Where it has worked, and where it hasn’t

In practice, this fundamental truth has led to a number of interesting initiatives. Gast references Dutch beer brand Bavaria, which started to use alcohol from unused barrels of beer to make hand sanitizer after the closure of bars and restaurants. “One of the key reasons why this initiative was received so well is because Bavaria stayed very close to its core business,” says Gast.

Louis Vuitton followed a similar approach in France. With the outbreak of the pandemic, the fashion house started producing protective garments and masks for hospital staff. Similarly, drawing on its cosmetics background, Dior also started to manufacture hand sanitizer. “As long as a brand stays true to its own field, people will find initiatives like these ‘credible’ and therefore value the gesture.”  

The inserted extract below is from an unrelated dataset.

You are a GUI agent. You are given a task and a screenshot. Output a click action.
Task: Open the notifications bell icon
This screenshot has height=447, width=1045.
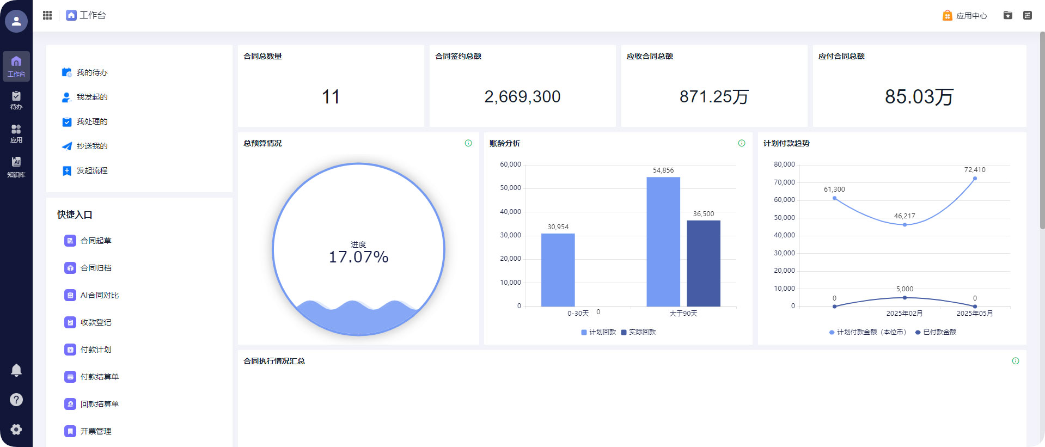pyautogui.click(x=16, y=370)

Not every ‘well-intended’ campaign strikes the right note. “When Coca-Cola launched the ‘Open Like Never Before’ campaign in August 2020—motivating for more social openness after the pandemic—people questioned its sincerity. It gets worse than that, though. Just ask the people behind Dutch media company RUMAG. The business faced an onslaught of criticism when it came out that their campaign to raise funds for the Red Cross, through the sale of t-shirts, made the company a fair amount of money on the side too. RUMAG tried to escape blame, but by then, the damage had already been done.”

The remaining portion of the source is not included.